The investigation included 167 participants in the CITRIS-ALI trial, which evaluated organ dysfunction, inflammation and vascular injury following a 96-hour infusion of vitamin C or a placebo among individuals with sepsis and acute respiratory distress syndrome. “We conducted this phase II, proof-of-concept trial to explore if vitamin C is a more effective therapy for organ failure than the current standard of care for sepsis,” stated lead researcher Alpha A. Fowler III, MD. “We did not find evidence that vitamin C improves sepsis-related organ failure in this particular trial, but it significantly reduced how long patients were hospitalized.”

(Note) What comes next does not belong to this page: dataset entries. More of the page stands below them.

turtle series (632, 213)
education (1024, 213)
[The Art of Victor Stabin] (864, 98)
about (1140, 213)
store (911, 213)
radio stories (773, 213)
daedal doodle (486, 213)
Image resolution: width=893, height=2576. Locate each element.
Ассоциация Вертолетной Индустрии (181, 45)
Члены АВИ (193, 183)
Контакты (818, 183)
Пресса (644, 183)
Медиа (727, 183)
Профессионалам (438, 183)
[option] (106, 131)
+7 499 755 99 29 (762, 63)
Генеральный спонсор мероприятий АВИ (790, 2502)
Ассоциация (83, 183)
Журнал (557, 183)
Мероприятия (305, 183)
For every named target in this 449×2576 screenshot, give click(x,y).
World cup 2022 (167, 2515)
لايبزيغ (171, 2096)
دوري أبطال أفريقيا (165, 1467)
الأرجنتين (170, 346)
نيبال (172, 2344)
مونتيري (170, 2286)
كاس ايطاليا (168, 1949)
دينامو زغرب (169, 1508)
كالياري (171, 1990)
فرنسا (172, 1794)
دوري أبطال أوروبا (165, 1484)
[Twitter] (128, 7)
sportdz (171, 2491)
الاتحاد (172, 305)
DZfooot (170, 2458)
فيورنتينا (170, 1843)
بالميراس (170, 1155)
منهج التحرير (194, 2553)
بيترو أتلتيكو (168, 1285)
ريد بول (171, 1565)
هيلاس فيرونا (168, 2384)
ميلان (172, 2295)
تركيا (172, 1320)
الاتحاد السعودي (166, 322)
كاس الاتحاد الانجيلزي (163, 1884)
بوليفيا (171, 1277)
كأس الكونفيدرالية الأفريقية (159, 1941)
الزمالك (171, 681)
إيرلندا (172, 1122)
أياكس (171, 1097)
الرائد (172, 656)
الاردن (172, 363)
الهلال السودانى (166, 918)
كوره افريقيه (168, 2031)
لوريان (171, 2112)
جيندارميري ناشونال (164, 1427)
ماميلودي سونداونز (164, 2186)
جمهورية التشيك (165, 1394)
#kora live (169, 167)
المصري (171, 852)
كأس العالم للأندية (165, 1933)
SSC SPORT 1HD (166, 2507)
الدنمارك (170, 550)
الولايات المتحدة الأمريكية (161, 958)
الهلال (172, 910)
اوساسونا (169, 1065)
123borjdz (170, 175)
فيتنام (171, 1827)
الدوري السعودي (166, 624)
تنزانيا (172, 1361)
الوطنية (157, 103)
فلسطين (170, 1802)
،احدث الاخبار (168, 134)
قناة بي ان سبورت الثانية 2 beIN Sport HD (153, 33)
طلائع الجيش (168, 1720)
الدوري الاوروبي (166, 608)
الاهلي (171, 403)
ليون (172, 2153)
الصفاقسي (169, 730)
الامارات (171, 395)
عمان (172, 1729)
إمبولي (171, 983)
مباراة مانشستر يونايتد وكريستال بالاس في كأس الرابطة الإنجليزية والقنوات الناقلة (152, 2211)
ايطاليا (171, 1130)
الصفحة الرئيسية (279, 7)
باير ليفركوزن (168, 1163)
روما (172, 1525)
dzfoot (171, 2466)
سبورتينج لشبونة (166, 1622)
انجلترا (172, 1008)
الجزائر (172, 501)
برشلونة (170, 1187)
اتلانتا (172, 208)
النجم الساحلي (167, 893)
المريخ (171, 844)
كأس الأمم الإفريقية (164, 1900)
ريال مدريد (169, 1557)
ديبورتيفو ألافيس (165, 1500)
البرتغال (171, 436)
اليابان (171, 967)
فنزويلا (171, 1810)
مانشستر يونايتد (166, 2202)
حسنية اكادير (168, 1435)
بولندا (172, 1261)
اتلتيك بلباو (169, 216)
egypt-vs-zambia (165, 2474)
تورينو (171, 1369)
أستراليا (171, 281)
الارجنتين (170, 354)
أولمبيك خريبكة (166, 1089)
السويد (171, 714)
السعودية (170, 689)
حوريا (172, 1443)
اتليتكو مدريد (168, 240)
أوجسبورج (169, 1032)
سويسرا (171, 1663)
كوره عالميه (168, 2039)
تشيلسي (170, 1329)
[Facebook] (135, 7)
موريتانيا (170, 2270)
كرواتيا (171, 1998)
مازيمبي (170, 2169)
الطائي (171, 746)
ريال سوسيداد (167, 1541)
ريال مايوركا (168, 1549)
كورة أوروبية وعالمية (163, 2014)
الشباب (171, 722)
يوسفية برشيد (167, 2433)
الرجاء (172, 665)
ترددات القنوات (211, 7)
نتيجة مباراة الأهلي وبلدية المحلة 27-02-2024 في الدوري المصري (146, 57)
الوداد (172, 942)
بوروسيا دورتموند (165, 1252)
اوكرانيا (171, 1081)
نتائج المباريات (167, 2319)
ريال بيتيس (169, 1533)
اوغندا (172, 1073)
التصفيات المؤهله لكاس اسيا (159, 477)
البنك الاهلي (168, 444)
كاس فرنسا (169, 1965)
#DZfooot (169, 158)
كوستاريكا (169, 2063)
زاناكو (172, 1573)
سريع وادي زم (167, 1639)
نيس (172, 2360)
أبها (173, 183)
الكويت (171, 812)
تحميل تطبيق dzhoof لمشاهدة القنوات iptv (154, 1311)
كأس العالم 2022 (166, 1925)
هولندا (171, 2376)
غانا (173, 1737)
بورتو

At 28 days, 25 of the 84 participants who received vitamin C had died, compared to 38 of the 82 participants who received a placebo. Compared to the placebo group, ventilator use averaged two and a half days less and time spent out of the ICU averaged three days more in the treated group. Twenty-five percent of those treated with vitamin C were transferred out of the ICU within a week in comparison with 12.5% of participants who received a placebo, and treated patients spent an average of six and a half more days out of the hospital.
“This therapy could potentially transform the way we care for sepsis patients,” Dr Fowler predicted. “We may have found a lifesaving therapy. While further research is needed, the results from our preliminary study are encouraging.”